Thursday, June 23, 2016

Bank Stress Tests and the Problem of Ignoring Reality

“Too large a proportion of recent "mathematical" economics are mere concoctions, as imprecise as the initial assumptions they rest on, which allow the author to lose sight of the complexities and interdependencies of the real world in a maze of pretentious and unhelpful symbols.
                                                                                        - John Maynard Keynes

The 2011 European Bank stress tests were largely held in disregard.  They had managed to assume away the implications of a chief risk held by the banks being tested – that countries within the EU could default – culminating in several banks easily passing the tests, only to fail soon thereafter.

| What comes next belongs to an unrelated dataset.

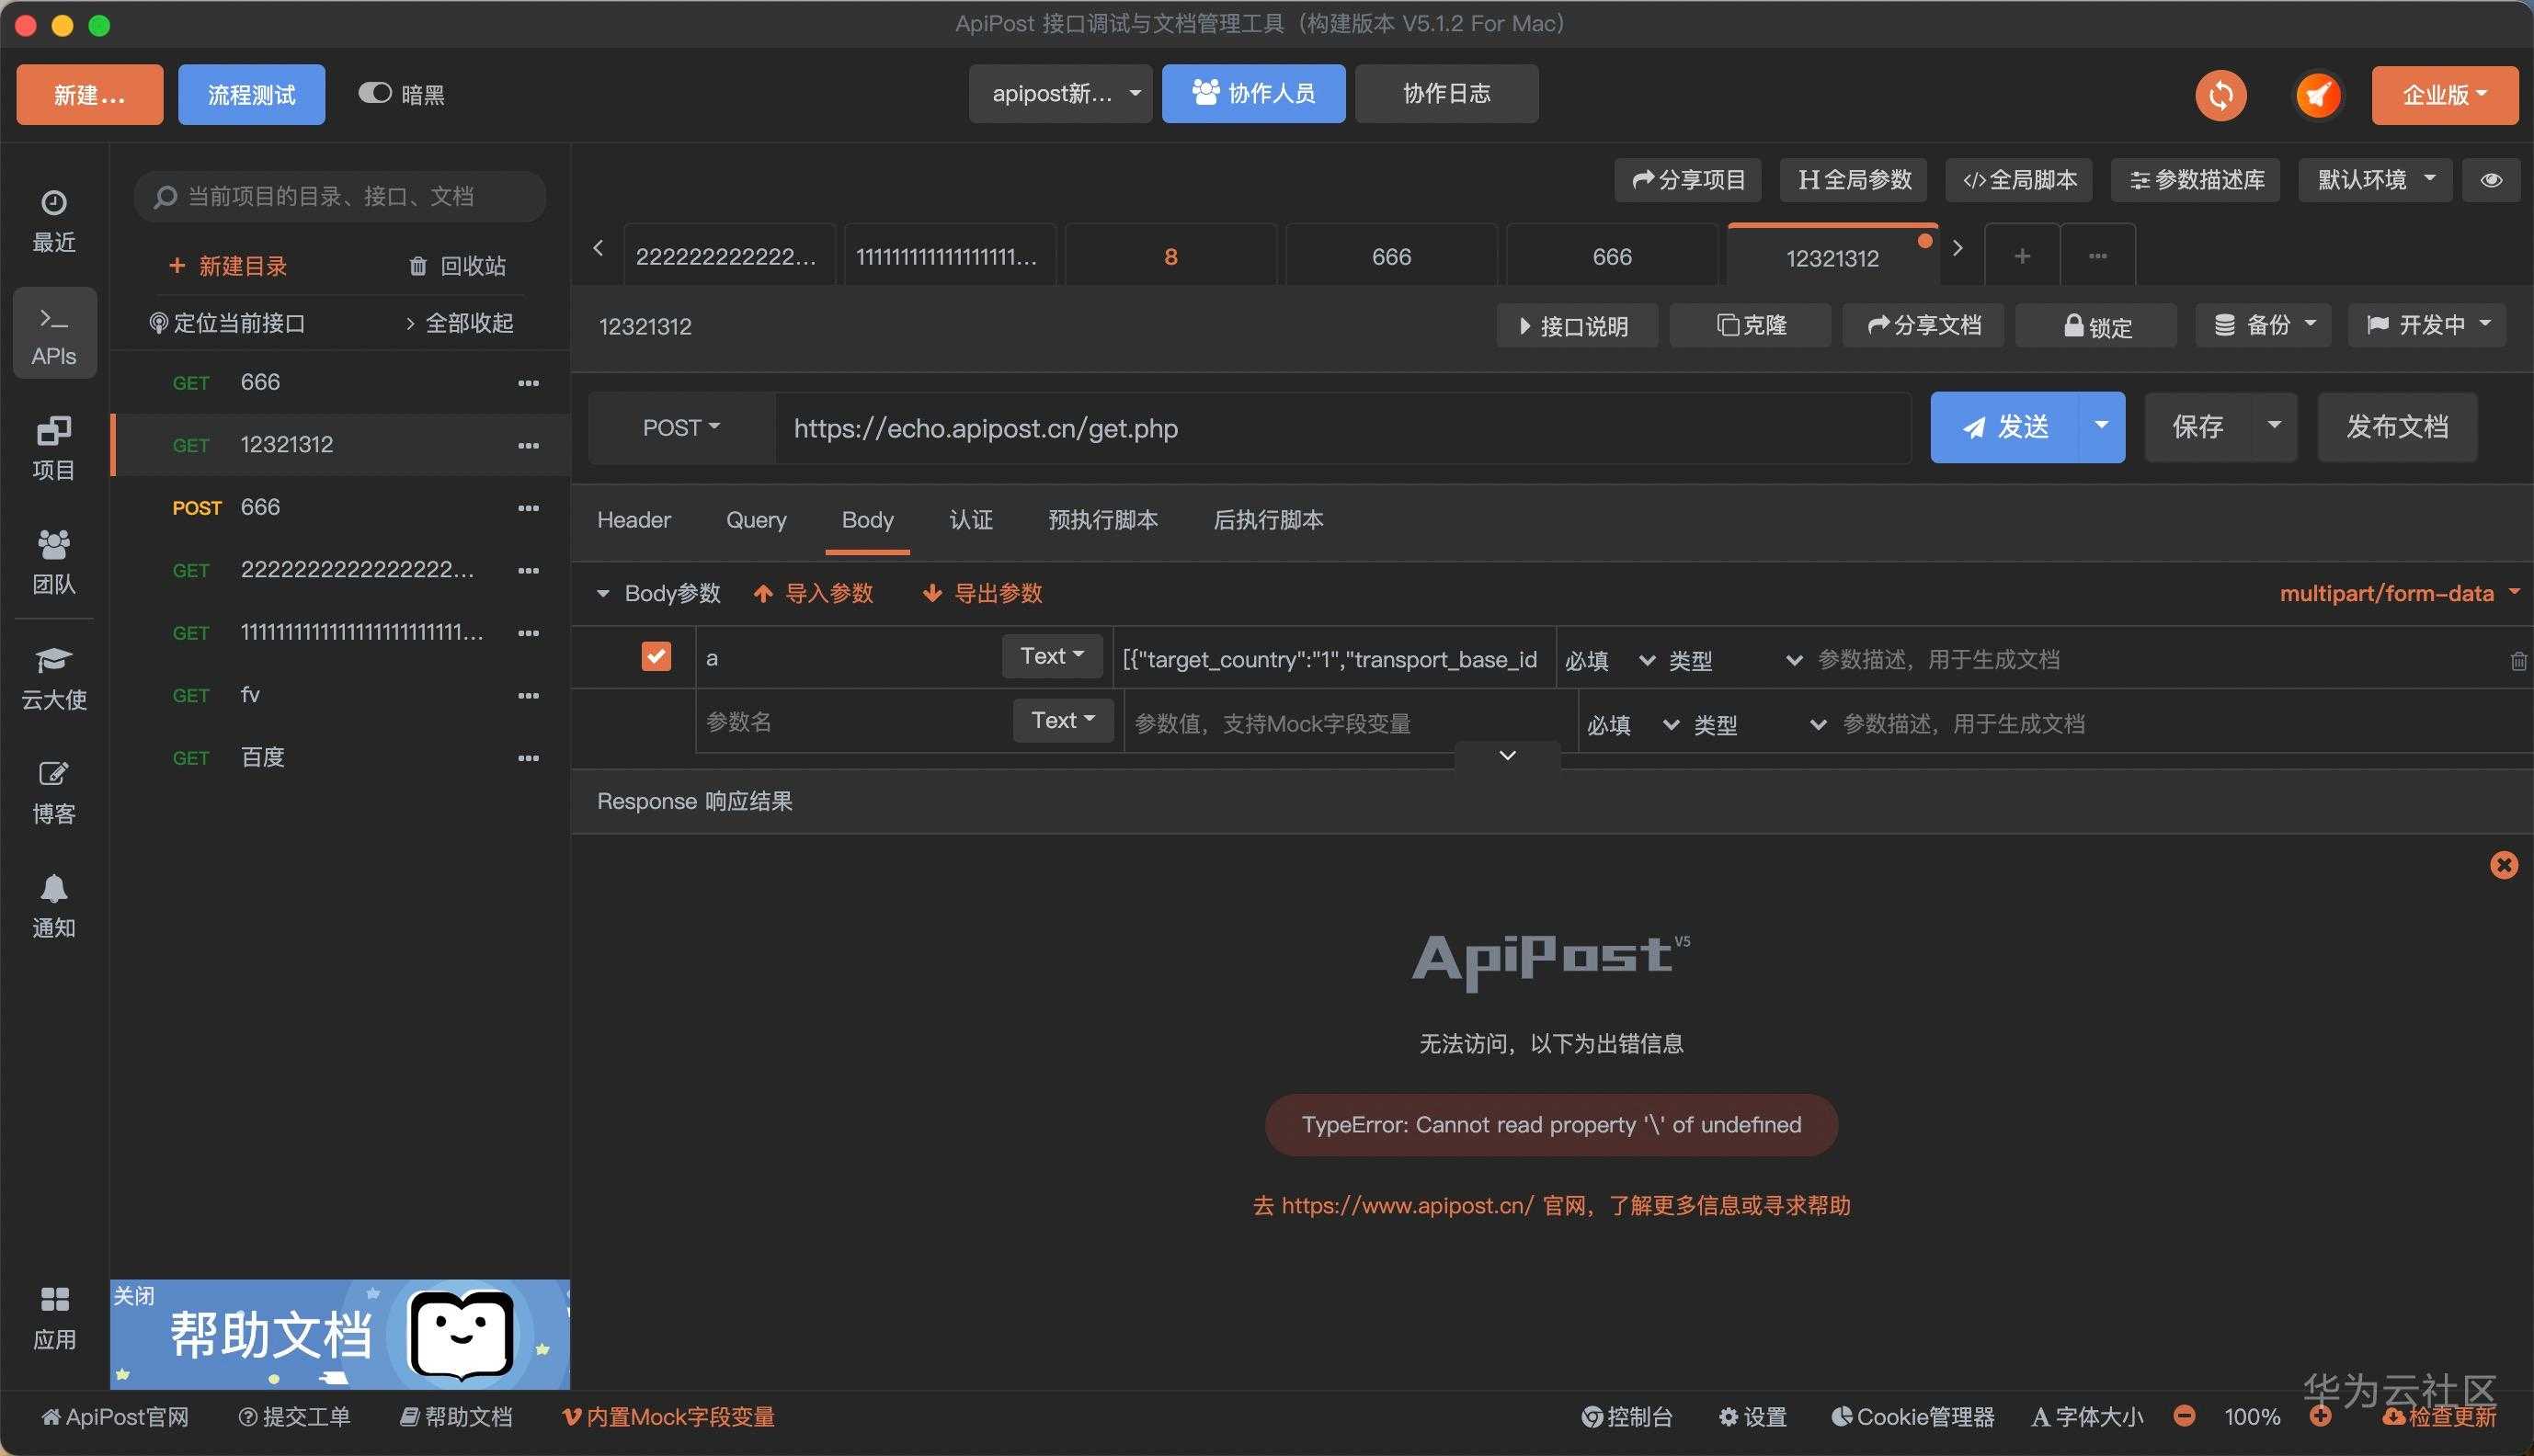The height and width of the screenshot is (1456, 2534).
Task: Open the 默认环境 environment dropdown
Action: (2375, 180)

The results were released in July 2011, with Dexia and Bankia and the Cypriot banks passing and sometimes easily passing the tests. Dexia failed in October 2011. Bankia survived a little while longer, before being nationalized in May 2012. The Cypriot banks never triggered any kind of concerns among the key monitoring agencies, the EU, EBA, IMF or BIS, well, not before the Cypriot banking collapse.

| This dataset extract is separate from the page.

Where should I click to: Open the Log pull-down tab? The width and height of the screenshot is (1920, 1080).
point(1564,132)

The editorial board at Bloomberg View just put out a piece on why the US Fed's bank tests lack credibility.  Same problem, here: a lack of basis in reality:
"...the simulation [being run] is a far cry from what happens in a real crisis. It doesn't fully capture how contagion can afflict many of a bank's counterparties at once, magnifying losses many times over. It also assumes that a thin minimum layer of equity capital -- just $4 per $100 in assets -- would be enough to maintain the market's confidence in a bank's solvency. These flaws make a passing grade almost meaningless."
Reality is very different, and modeling behavior in a stressed environment is necessarily a different process from modeling a normal environment, as what was previously uncorrelated or even inversely correlated can suddenly become correlated ... as the economic principles break down and legal rules change.

We're not saying this is easy – but there's little comfort to be gained in performing a test if that test fails to capture the harsh reality that, in times of crisis, our (joint) behavior itself will compromise the predictive value of the theoretical process we're modeling.